これをBLとして出すSHYノベルズって・・・かなり豪胆だと思う。
崎谷はるひの「少年人形」を出したきもやるなーと思いましたが、BLレーベルだからここまでってことにしましょう、というボーダーが感じられない。
ボリュームや装丁も変幻自在だし・・・やっぱりエロ本屋特有の柔軟性を感じますね。

たけうちりうとの新刊、予告のあらすじを読んだときは「ファンタジー系?」って思ったけど、実際読んでみるとファンタジーと言うより文芸系? 「ボーイズラブ」の様式とは関係ない普通の(?)小説だなと感じた。

「青鯉」の主人公は、郊外の一戸建てに妻と娘と暮らしている平凡なサラリーマン。
だけどBL的に「オヤジ」とくくられる中年とも違う。妻と子どもとの日常生活に安住している普通の市民が(私の脳内映画化では役所広司がキャスティング)ある日突然、肉体が魚類化して水と「仲間」を求めずにはいられなくなる・・・。

もう一つの「デリート」は、吸血鬼・・・といってもまだ30代のグラフィックデザイナーで、助手をとっかえひっかえしてその生き血を飲みながら、自分の「天使」を探している。

全く別の話なんだけど、この二つは同じ話だと思った。

人はどこから来てどこに還って行くのだろう。
ということと、
人はこの世でただひとりのパートナーを生きてるうちに見つけられるものなのか?
とうことについての二つの寓話である。

「青鯉」では主人公は妻を捨ててパートナーを選びなおし、「デリート」ではこれまでの人生哲学を変更して、ただひとりのパートナーを選ぶ。そう考えると全く難解な話ではない。
妻と別れて・・・という話はBLにはあまりないけど、「デリート」は移り気な男が本気の相手を見つける話ととらえればBL的な展開で、もしかして「吸血鬼」というのは本人の単なる思い込み、気のせいなんじゃないかという気がする。

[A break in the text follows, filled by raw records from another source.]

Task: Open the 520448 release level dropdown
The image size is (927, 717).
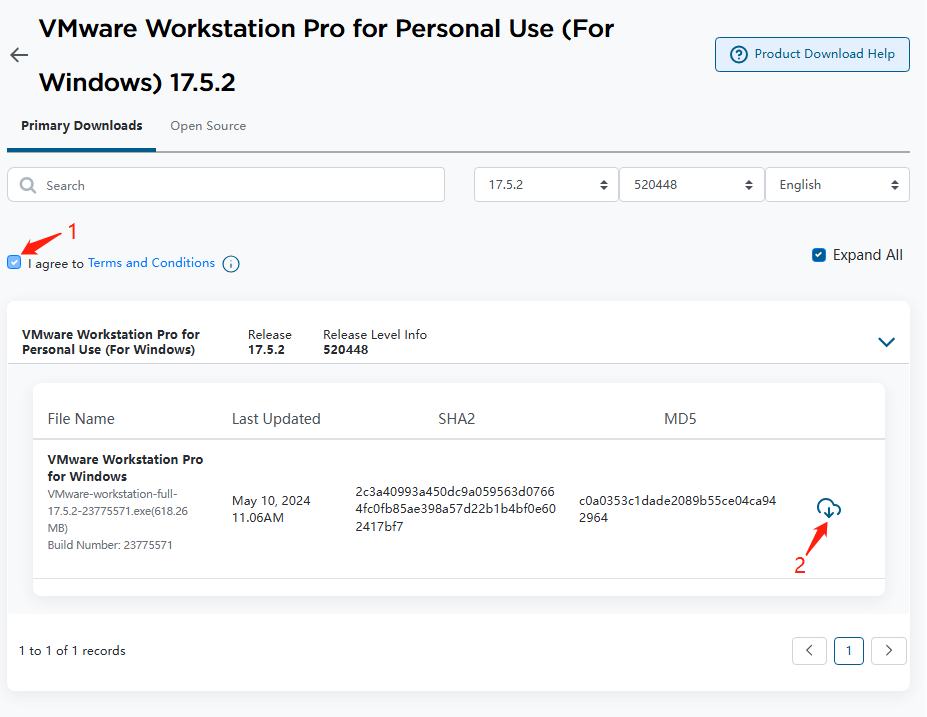Action: point(691,184)
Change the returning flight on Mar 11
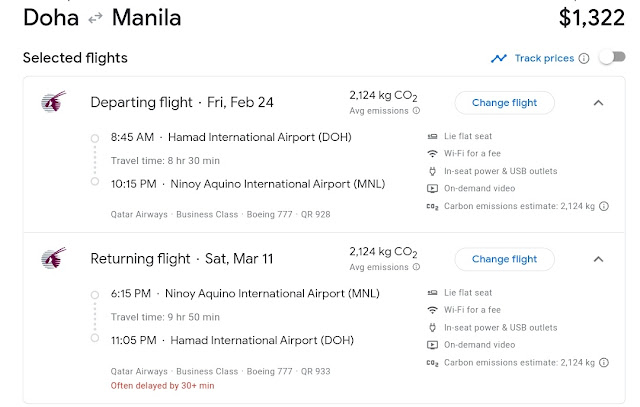640x407 pixels. 504,259
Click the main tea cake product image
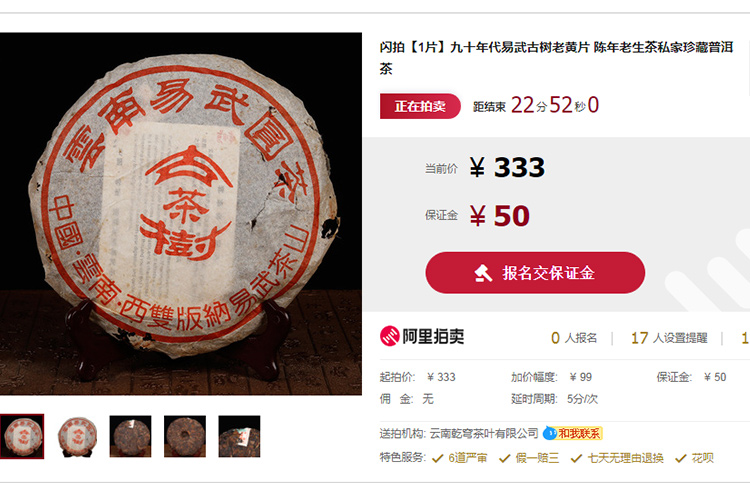750x497 pixels. tap(180, 213)
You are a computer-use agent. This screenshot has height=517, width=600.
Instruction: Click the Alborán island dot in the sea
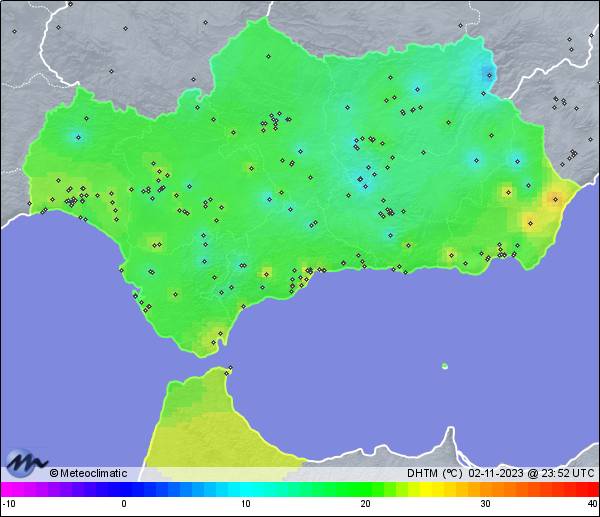tap(444, 366)
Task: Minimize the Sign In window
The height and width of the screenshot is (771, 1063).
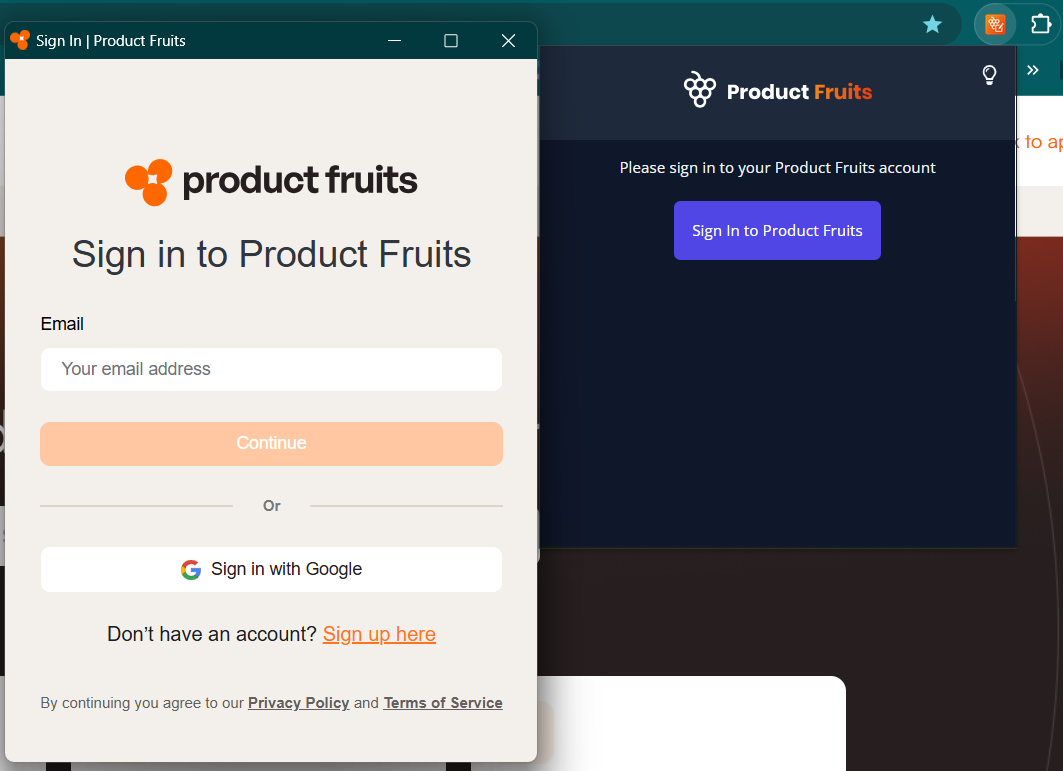Action: coord(394,40)
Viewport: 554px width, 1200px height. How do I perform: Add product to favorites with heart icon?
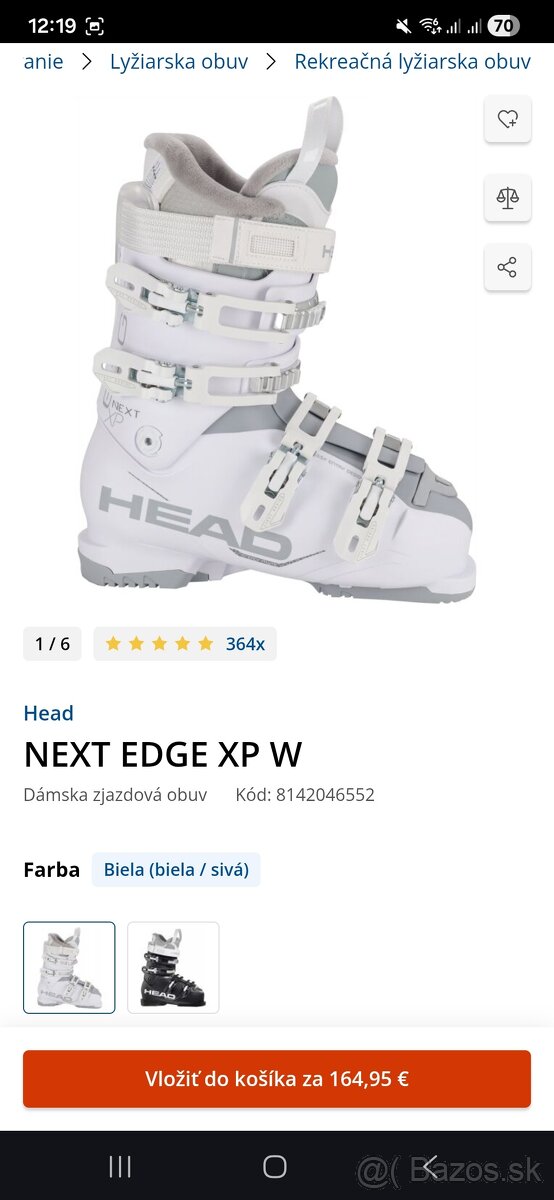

どちらもBL的な約束事からあまりに離れているので、BLを読みましたという気はあまりしない。ただ面白かったというかんじ。

1998年と2000年に小説JUNEに掲載された作品とのこと、やっぱりJUNEって最後まで文芸系だったんだなあ(だからつぶれた?)と思いました。
| たけうちりうと | 17:30 | comments(0) | - |
空色の花 たけうちりうと
美大講師×学生
講談社WH文庫 1996年

たけうちりうとの初期のナイーブな作品。
英国留学の長い美大講師の羽田幹は、日本人離れしたキャラで一種の変人・・・ま、芸術家ですね。
自分の教え子のパン屋の息子・小山内薫を、標高5000メートルのヒマラヤに咲く青い芥子の花ホリデュラに見立て、
「いつかこの花を見に行きたい。見て、君が好きだよ。君に会いに遠くから来たよ、と言いたい」と言うような、正真正銘のロマンチスト。
そして恋人には「北極のオオカミ」のように情熱的でもある。

薫にとっては初めての恋だけど、先生と生徒なのにとか男同士なのにとかいうことよりも先に、幹の自分に対する真摯な恋情を素直に受け入れるところがいい。

しかし困難はそこから先で、病弱でブラコンの弟、父の急死による家業のパン屋の苦境に直面し、一度は幹と別れてしまうが、困難を乗り越えたところで幹と再会する。

BLとしてイレギュラーなのは、いつ2人がそういう関係になったのかはっきり書いてないところ。いつの間にか半同棲していてエッチの場面はない・・・それでもロマンチックでスイートなラブストーリーになっている。
| たけうちりうと | 22:28 | comments(0) | - |
水色のプレリュード 青海圭(たけうちりうと)
【G・ケルプシリーズ】
『水色のプレリュード』『百万回のI LOVE YOU』『16Beatで抱きしめて』(講談社WH文庫 1997〜1998年)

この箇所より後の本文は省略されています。